In Part I of this series I pointed out that although some of the founders felt the people could be trusted in the direct election of the executive officers, most did not.  During the Constitutional Convention of 1787, many ideas were floated as to how to effect their election.

One suggestion was to have the Congress select the president and vice-president.  This was dismissed on the grounds that it would make the president beholden to the legislature for his appointment and thereby failed the principle of “separation of powers.”

Another suggestion was to have the executives of the states select the president.  It was argued that they would be more acquainted with the traits a “chief executive” would need as they themselves functioned to a lesser degree in that same capacity.  This was rejected as it failed the test of “republicanism” – i.e., the people would be too far removed from the process.

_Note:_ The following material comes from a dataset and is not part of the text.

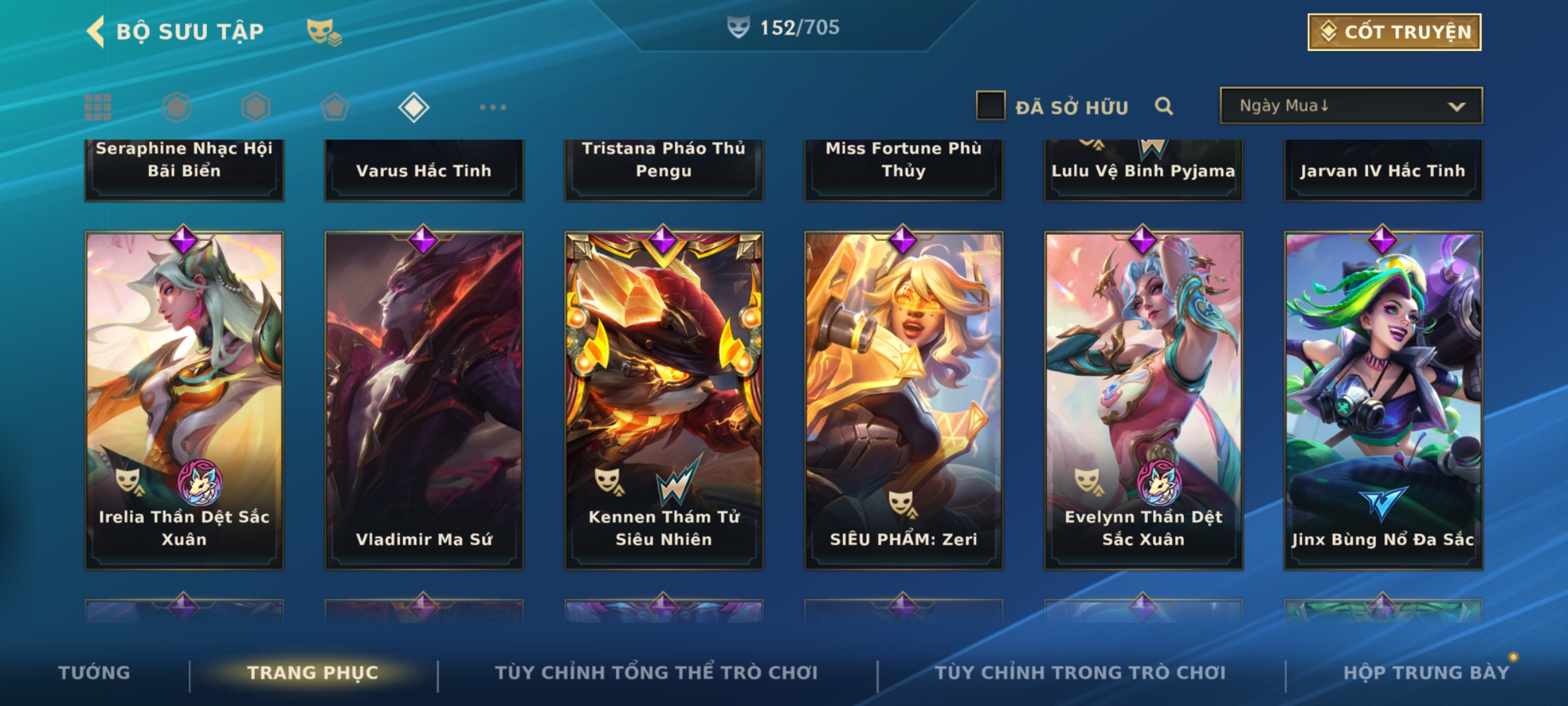Select SIÊU PHẨM: Zeri skin card

tap(904, 401)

The final compromise that we find in Article II Section 1 of the Constitution was to have the state legislatures select “electors” from among their citizens who would in turn vote for the president and vice-president.  It was left up to the states to determine the method by which their electors would be chosen, including allowing the people to select them by popular vote (which five states – New Hampshire, Virginia, Delaware, Maryland and Pennsylvania – did in the very first election in which George Washington was chosen President).

This compromise preserved both the concepts of “federalism” (the states choosing the electors) and “republicanism” (the people either voting for the electors directly or having their elected state representatives appoint the electors).  By moving the people one step from the selection process it helped alleviate the fear of Elbridge Gerry, a delegate from Massachusetts, which he had expressed during the Constitutional Convention in 1787 that “The people…would be misled by a few designing men.”

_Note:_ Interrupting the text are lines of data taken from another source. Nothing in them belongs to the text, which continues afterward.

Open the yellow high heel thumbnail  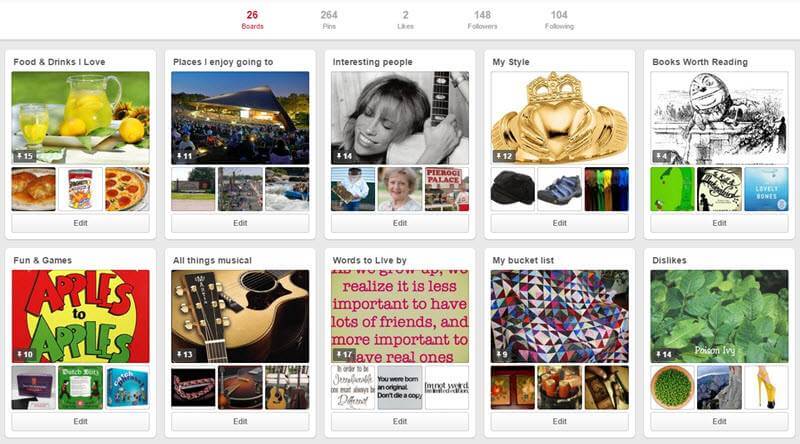[x=766, y=387]
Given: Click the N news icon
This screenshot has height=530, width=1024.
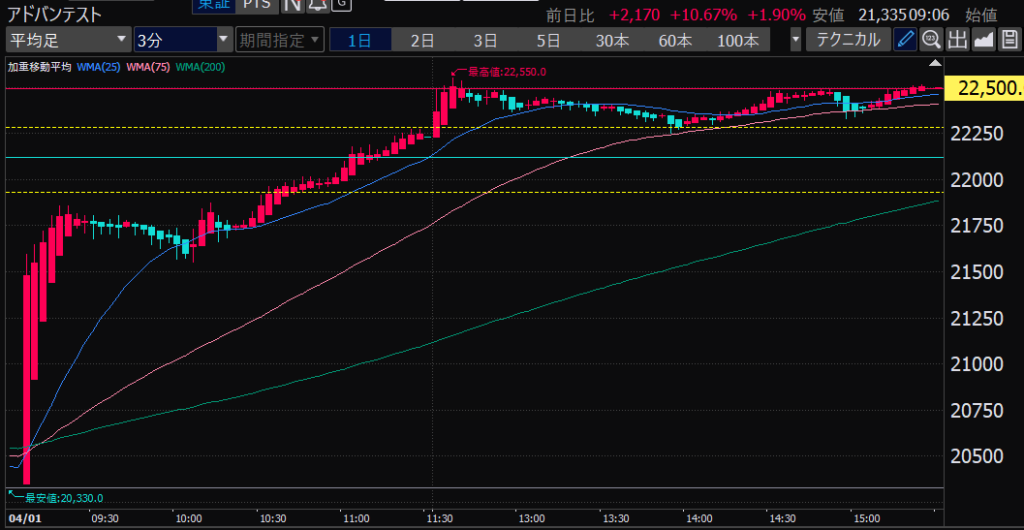Looking at the screenshot, I should pyautogui.click(x=292, y=4).
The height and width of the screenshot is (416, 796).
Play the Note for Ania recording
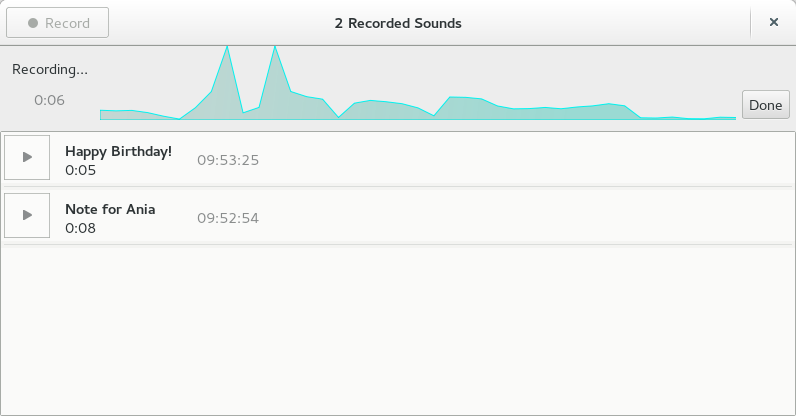coord(27,215)
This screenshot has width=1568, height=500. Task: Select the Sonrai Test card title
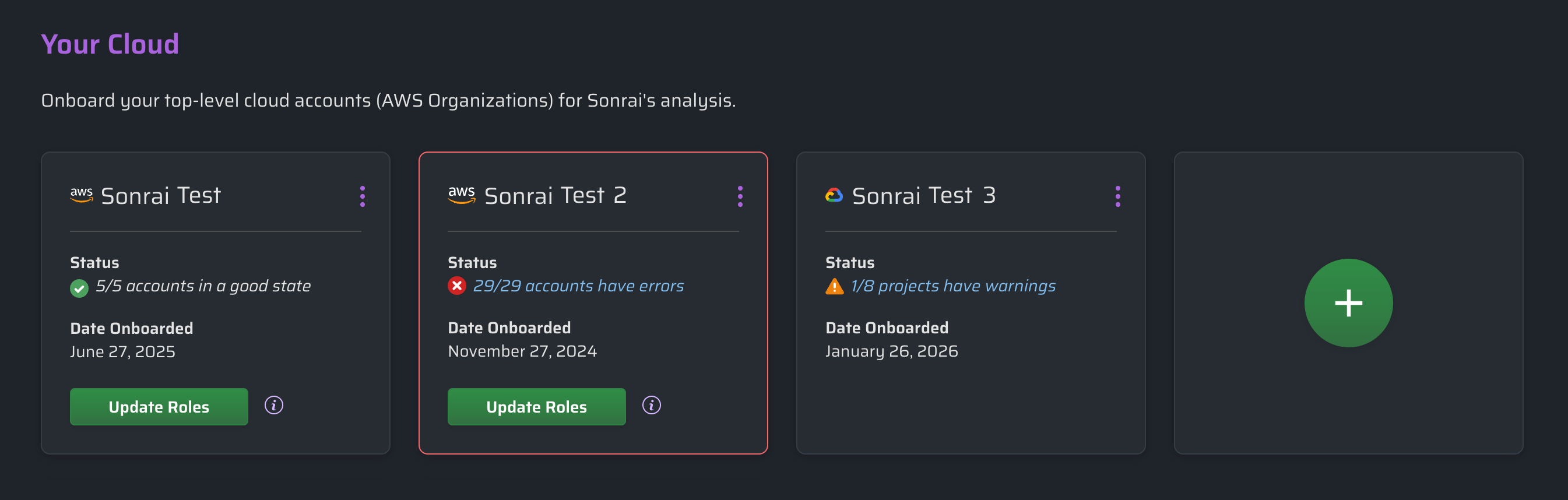pyautogui.click(x=161, y=196)
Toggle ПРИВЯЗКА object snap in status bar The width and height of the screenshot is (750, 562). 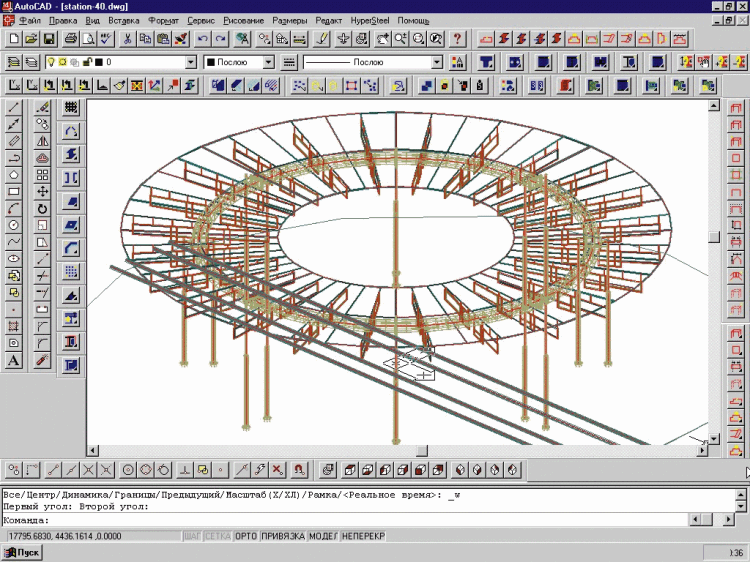[x=283, y=537]

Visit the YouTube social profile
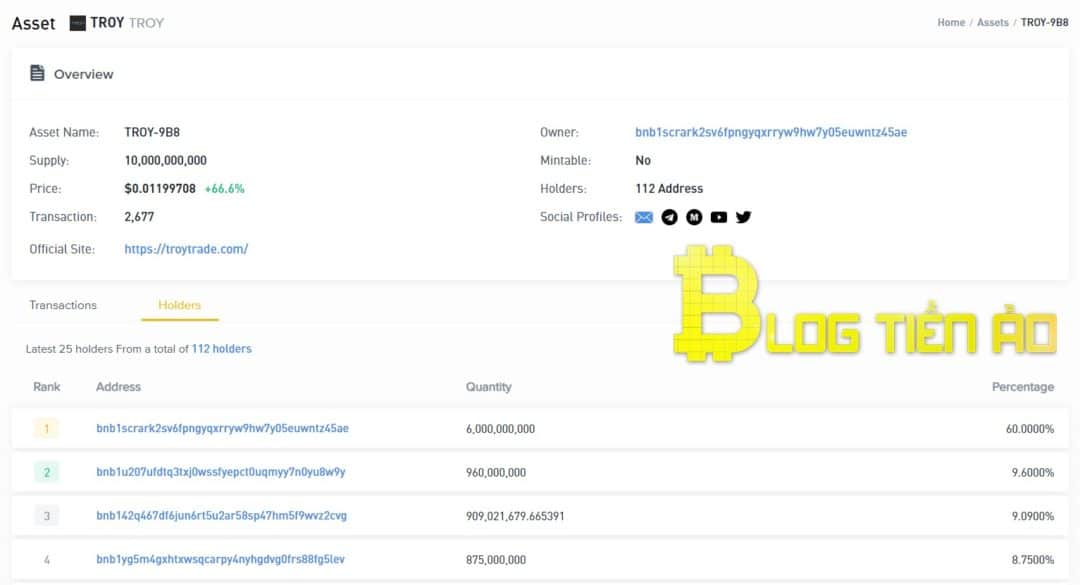coord(719,217)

These electors were not like those appointed to this task today.  They were individuals chosen based upon their maturity and wisdom in the affairs of the nation who would be of a character whose interest was what was best for the country.  They were to be individuals who would have the ability to vet those  whom they felt were noble candidates for these offices and select the one they felt was best qualified.

Consequently these electors were not part of a political party’s “slate of electors”, nor were they “pledged” to a particular candidate as they are today.  They were to be completely independent and thus able to make a choice based upon the qualifications of those considered for the executive offices.

In Part III I’ll examine how we went from this ideal to what we have today.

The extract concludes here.